━━━━━ Record extracts

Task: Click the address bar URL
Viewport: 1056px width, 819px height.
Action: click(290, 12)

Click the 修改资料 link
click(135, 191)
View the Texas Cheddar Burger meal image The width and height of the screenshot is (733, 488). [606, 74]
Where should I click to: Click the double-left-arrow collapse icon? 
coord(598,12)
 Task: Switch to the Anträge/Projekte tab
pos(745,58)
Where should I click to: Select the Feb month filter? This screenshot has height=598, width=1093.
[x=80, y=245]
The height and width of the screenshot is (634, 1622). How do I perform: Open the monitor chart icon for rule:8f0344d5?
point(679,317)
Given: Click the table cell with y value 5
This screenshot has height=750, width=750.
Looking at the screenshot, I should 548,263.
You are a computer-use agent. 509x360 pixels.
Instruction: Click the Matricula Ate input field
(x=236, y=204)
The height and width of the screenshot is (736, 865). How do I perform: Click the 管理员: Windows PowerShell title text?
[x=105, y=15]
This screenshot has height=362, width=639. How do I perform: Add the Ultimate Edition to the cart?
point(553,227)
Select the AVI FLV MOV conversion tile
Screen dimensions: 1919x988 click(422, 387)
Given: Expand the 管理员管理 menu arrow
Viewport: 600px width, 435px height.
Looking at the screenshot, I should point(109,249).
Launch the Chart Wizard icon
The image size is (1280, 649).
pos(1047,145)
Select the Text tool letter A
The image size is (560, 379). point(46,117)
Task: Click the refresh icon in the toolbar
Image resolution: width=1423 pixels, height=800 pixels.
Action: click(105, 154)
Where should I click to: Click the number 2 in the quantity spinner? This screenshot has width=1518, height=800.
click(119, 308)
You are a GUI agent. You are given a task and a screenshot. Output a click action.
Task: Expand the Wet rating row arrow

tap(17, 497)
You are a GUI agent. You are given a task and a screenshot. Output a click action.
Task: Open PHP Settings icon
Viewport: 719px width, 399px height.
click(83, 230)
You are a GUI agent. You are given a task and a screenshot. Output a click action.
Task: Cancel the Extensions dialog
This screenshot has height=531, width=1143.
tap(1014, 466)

━━━━━━━━━━

* _Problem to work on_:
Go through the records above and set each one down exactly, please.

* _Response_:
Task: Click the address bar URL
Viewport: 1056px width, 819px height.
Action: click(290, 12)

Click the 修改资料 link
click(135, 191)
View the Texas Cheddar Burger meal image The width and height of the screenshot is (733, 488). [606, 74]
Where should I click to: Click the double-left-arrow collapse icon? 
coord(598,12)
 Task: Switch to the Anträge/Projekte tab
pos(745,58)
Where should I click to: Select the Feb month filter? This screenshot has height=598, width=1093.
[x=80, y=245]
The height and width of the screenshot is (634, 1622). How do I perform: Open the monitor chart icon for rule:8f0344d5?
point(679,317)
Given: Click the table cell with y value 5
This screenshot has height=750, width=750.
Looking at the screenshot, I should 548,263.
You are a computer-use agent. 509x360 pixels.
Instruction: Click the Matricula Ate input field
(x=236, y=204)
The height and width of the screenshot is (736, 865). How do I perform: Click the 管理员: Windows PowerShell title text?
[x=105, y=15]
This screenshot has height=362, width=639. How do I perform: Add the Ultimate Edition to the cart?
point(553,227)
Select the AVI FLV MOV conversion tile
Screen dimensions: 1919x988 click(422, 387)
Given: Expand the 管理员管理 menu arrow
Viewport: 600px width, 435px height.
Looking at the screenshot, I should point(109,249).
Launch the Chart Wizard icon
The image size is (1280, 649).
pos(1047,145)
Select the Text tool letter A
The image size is (560, 379). point(46,117)
Task: Click the refresh icon in the toolbar
Image resolution: width=1423 pixels, height=800 pixels.
Action: click(105, 154)
Where should I click to: Click the number 2 in the quantity spinner? This screenshot has width=1518, height=800.
click(119, 308)
You are a GUI agent. You are given a task and a screenshot. Output a click action.
Task: Expand the Wet rating row arrow

tap(17, 497)
You are a GUI agent. You are given a task and a screenshot. Output a click action.
Task: Open PHP Settings icon
Viewport: 719px width, 399px height.
click(83, 230)
You are a GUI agent. You are given a task and a screenshot. Output a click action.
Task: Cancel the Extensions dialog
This screenshot has height=531, width=1143.
tap(1014, 466)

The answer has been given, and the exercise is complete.